Who are you, and what do you do?
I'm Rob Beschizza, a writer, artist and game developer. I love ambiguous and liminal things. My heart's always at home exploring strange places or searching for what's hidden in plain sight. I'm the managing editor of Boing Boing, where I can tell stories about secret histories and mystic technology. I made TinyHack, a nasty little roguelike in 9x9 pixels.
What hardware do you use?
A Parker 51 that was my grandfather's. Cheap unlined notebooks. 2B graphite sticks, more fun than pencils.
Together, my iPad Mini and Logitech keyboard cover form a quasi-laptop that's great for writing. I've had all sorts of terrible tiny computers - the Jornada 720, the NEC MobilePro, the Fujitsu U810, the Sony Vaio P - and the iPad's the first that isn't completely daft.
For design work and painting, I have a 27" iMac with an Intuos 4 graphics tablet. An iPhone 5S sits in my pocket, but for the longest time I held out with a Moto F3, a $15 e-ink mobile slabphone adored by tragic minimalists. I have a TRS-80 Model 100, too, but you just can't get anything done with something like that. It's just there, haunting a shelf!
My Shuttle Cube PC - a tool for playing games - lurks in a corner.
For photos, I have a Lumix GM1, a tiny interchangeable-lens camera no larger than the point-and-shoot it replaced. And yet the images are wonderful. I also have a Blackmagic Cinema Camera, an unwieldy box designed to produce more filmlike results than a similarly-priced DSLR. I've barely scratched the surface of what it can do, and look forward to continuing to imagine all the wonderful things I'll never get around to filming. I might trade it in for the Digital Bolex, similar but more ergonomic.
And what software?
Games!
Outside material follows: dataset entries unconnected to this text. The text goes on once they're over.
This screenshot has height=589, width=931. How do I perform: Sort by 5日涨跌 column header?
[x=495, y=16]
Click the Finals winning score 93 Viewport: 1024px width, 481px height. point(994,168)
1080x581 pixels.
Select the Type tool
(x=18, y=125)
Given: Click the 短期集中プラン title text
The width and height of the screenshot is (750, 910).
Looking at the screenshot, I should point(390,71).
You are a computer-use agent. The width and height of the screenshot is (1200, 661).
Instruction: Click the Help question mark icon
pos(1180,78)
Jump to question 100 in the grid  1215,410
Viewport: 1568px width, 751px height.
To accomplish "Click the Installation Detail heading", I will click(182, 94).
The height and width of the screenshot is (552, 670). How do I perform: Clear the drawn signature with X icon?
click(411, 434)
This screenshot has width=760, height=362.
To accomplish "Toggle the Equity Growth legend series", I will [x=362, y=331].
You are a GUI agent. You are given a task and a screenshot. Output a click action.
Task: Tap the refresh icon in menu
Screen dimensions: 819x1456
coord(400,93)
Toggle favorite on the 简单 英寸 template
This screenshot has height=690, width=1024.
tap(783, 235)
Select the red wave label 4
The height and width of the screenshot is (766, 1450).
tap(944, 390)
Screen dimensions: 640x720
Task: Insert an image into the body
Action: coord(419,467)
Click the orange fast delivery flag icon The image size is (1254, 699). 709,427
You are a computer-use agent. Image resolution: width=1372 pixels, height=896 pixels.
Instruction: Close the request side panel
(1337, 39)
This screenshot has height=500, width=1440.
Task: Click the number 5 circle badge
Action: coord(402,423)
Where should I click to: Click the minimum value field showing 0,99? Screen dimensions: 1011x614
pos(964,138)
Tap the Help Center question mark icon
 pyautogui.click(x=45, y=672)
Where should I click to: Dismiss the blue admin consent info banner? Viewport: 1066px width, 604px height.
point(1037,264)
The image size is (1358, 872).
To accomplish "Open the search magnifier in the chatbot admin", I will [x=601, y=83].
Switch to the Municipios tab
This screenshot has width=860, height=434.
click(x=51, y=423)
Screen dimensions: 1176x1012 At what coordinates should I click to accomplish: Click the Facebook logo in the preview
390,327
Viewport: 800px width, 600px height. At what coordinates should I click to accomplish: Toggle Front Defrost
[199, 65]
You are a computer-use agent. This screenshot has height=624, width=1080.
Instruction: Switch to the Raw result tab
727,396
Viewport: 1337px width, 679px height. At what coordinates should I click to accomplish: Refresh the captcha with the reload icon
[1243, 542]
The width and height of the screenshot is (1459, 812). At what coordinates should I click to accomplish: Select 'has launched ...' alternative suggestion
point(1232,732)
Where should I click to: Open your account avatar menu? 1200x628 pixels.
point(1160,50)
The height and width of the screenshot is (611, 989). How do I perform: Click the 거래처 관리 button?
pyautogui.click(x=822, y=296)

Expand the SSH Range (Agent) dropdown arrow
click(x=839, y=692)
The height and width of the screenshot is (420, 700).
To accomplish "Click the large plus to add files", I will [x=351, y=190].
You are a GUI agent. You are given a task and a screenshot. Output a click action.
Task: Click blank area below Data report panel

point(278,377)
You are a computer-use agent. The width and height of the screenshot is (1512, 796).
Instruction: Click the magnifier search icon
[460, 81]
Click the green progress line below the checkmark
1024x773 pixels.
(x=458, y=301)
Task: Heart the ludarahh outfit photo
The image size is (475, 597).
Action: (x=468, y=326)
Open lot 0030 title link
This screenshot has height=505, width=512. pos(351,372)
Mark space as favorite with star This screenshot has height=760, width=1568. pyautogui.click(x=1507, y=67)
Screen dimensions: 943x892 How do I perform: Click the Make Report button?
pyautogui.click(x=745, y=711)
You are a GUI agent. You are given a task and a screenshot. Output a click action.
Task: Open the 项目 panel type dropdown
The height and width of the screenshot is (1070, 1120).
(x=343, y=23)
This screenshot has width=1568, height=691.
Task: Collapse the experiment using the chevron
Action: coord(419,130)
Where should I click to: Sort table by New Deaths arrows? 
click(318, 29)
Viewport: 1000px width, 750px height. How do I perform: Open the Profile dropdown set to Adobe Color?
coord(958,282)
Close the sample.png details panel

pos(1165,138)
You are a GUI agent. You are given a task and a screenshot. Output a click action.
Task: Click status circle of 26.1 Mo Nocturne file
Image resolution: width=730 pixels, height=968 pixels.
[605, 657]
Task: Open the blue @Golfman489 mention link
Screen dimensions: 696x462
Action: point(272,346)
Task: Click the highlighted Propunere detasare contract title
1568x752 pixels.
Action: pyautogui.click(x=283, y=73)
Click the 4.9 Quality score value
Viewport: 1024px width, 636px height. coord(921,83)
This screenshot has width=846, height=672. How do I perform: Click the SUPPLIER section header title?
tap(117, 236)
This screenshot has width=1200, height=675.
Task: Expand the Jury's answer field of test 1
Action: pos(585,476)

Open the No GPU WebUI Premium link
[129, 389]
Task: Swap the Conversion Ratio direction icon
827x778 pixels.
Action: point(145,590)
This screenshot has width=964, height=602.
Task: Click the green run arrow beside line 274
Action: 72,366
Games as far as the eye can see.
I'm a sucker for the latest writing and painting apps, but never seem to stick with any given one for long. Textwrangler on the desktop. Photoshop. I have an expired Corel Painter trial, and a vague determination to buy a full license. I make music in Impulse/Schism Tracker and Reason.
Game development used to involve Flash; now JavaScript. Work means PHP. To me, programming feels like trying to snake drains with licorice straws. I was never smart enough to understand the discipline, and only became marginally competent through dumb persistence - and Stack Exchange.
I've just about had it up to here with Gmail.
What would be your dream setup?
My dream setup would be a proper laptop of similar dimensions to an iPad Mini, an item of singular beauty and simplicity that I'd become as attached to as a sorcerer to a demon familiar. It would even brew tea.
I look forward to the cochlea-radio, retina-projected future we've all been waiting for, but it seems silly to imagine how work would work when all that finally comes to be. All I really want is a campfire, a well-lubricated audience, and twenty minutes. That's all you need to tell a story.